* **Exercise prompt**:
Quote each of the following entries word for word.

* **Task inputs**:
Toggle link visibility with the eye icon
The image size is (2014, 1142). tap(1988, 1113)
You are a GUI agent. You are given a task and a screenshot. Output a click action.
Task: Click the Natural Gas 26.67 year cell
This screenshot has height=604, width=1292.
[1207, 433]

* **Solution for this exercise**:
Toggle link visibility with the eye icon
The image size is (2014, 1142). tap(1988, 1113)
You are a GUI agent. You are given a task and a screenshot. Output a click action.
Task: Click the Natural Gas 26.67 year cell
This screenshot has height=604, width=1292.
[1207, 433]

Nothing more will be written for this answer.